Would you output the entries below only from the line containing "Given: Click the quick add plus icon" through the line containing "Given: Click the block", exactly as they stand and with both ends included?

%%

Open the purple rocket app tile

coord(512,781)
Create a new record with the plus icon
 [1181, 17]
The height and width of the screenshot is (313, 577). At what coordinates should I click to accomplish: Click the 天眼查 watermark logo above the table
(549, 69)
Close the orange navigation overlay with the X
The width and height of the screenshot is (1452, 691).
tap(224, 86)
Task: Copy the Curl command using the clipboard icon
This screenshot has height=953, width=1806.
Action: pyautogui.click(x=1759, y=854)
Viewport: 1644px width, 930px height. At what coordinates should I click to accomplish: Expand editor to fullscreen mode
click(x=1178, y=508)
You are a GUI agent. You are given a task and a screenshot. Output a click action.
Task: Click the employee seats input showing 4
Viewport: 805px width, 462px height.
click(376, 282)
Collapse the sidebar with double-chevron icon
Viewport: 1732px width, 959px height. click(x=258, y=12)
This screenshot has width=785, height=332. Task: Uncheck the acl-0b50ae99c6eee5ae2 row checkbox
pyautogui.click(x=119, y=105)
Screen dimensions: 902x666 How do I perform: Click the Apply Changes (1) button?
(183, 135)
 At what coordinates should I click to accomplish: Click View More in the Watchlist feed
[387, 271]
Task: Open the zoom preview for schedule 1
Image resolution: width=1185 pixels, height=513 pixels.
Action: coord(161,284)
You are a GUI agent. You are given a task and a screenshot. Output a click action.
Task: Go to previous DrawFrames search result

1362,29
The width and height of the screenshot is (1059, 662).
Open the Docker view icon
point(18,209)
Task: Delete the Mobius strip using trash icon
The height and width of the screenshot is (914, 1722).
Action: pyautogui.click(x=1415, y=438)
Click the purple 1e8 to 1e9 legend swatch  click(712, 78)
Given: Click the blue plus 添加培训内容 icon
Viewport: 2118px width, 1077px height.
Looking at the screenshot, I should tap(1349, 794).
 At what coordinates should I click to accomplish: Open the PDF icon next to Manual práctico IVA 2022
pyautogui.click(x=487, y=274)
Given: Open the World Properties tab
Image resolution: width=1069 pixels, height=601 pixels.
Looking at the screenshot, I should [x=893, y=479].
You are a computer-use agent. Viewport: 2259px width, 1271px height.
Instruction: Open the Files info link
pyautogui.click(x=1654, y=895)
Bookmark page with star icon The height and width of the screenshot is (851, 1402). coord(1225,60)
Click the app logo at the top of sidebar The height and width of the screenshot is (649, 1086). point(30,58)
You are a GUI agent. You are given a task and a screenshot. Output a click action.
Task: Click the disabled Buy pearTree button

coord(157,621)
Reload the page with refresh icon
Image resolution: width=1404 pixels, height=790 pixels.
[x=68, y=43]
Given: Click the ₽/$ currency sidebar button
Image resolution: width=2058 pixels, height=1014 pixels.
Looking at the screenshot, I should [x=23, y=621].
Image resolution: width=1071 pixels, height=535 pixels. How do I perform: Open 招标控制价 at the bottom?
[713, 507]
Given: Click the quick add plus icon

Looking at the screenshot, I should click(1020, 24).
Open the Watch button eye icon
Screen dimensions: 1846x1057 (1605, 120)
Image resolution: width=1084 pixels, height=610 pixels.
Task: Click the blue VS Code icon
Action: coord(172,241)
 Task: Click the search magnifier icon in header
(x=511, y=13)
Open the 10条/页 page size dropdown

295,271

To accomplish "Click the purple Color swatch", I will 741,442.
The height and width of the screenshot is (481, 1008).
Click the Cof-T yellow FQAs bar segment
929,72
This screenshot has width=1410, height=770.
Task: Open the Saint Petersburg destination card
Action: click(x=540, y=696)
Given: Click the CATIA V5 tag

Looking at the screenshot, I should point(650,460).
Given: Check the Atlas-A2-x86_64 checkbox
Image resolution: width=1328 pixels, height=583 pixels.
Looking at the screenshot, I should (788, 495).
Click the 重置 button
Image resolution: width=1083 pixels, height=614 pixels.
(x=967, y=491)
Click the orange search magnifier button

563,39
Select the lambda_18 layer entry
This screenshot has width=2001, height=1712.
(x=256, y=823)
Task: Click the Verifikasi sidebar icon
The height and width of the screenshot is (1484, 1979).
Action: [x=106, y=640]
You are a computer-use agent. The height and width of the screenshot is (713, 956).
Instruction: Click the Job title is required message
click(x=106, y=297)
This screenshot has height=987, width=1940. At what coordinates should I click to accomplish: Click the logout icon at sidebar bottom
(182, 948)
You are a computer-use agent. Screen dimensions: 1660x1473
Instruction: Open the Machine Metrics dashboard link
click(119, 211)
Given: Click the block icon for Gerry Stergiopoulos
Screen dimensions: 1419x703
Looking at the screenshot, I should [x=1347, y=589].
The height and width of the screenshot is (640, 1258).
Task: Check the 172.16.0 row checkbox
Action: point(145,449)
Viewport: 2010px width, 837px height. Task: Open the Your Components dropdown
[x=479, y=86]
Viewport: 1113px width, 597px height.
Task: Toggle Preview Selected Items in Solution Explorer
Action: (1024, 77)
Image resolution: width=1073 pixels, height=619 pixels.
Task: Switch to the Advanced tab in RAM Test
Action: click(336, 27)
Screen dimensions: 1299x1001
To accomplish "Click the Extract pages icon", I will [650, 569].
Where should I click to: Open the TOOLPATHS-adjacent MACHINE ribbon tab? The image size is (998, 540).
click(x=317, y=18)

%%

Result of this exercise:
Given: Click the quick add plus icon

Looking at the screenshot, I should click(1020, 24).
Open the Watch button eye icon
Screen dimensions: 1846x1057 (1605, 120)
Image resolution: width=1084 pixels, height=610 pixels.
Task: Click the blue VS Code icon
Action: coord(172,241)
 Task: Click the search magnifier icon in header
(x=511, y=13)
Open the 10条/页 page size dropdown

295,271

To accomplish "Click the purple Color swatch", I will 741,442.
The height and width of the screenshot is (481, 1008).
Click the Cof-T yellow FQAs bar segment
929,72
This screenshot has width=1410, height=770.
Task: Open the Saint Petersburg destination card
Action: click(x=540, y=696)
Given: Click the CATIA V5 tag

Looking at the screenshot, I should point(650,460).
Given: Check the Atlas-A2-x86_64 checkbox
Image resolution: width=1328 pixels, height=583 pixels.
Looking at the screenshot, I should (788, 495).
Click the 重置 button
Image resolution: width=1083 pixels, height=614 pixels.
(x=967, y=491)
Click the orange search magnifier button

563,39
Select the lambda_18 layer entry
This screenshot has width=2001, height=1712.
(x=256, y=823)
Task: Click the Verifikasi sidebar icon
The height and width of the screenshot is (1484, 1979).
Action: [x=106, y=640]
You are a computer-use agent. The height and width of the screenshot is (713, 956).
Instruction: Click the Job title is required message
click(x=106, y=297)
This screenshot has height=987, width=1940. At what coordinates should I click to accomplish: Click the logout icon at sidebar bottom
(182, 948)
You are a computer-use agent. Screen dimensions: 1660x1473
Instruction: Open the Machine Metrics dashboard link
click(119, 211)
Given: Click the block icon for Gerry Stergiopoulos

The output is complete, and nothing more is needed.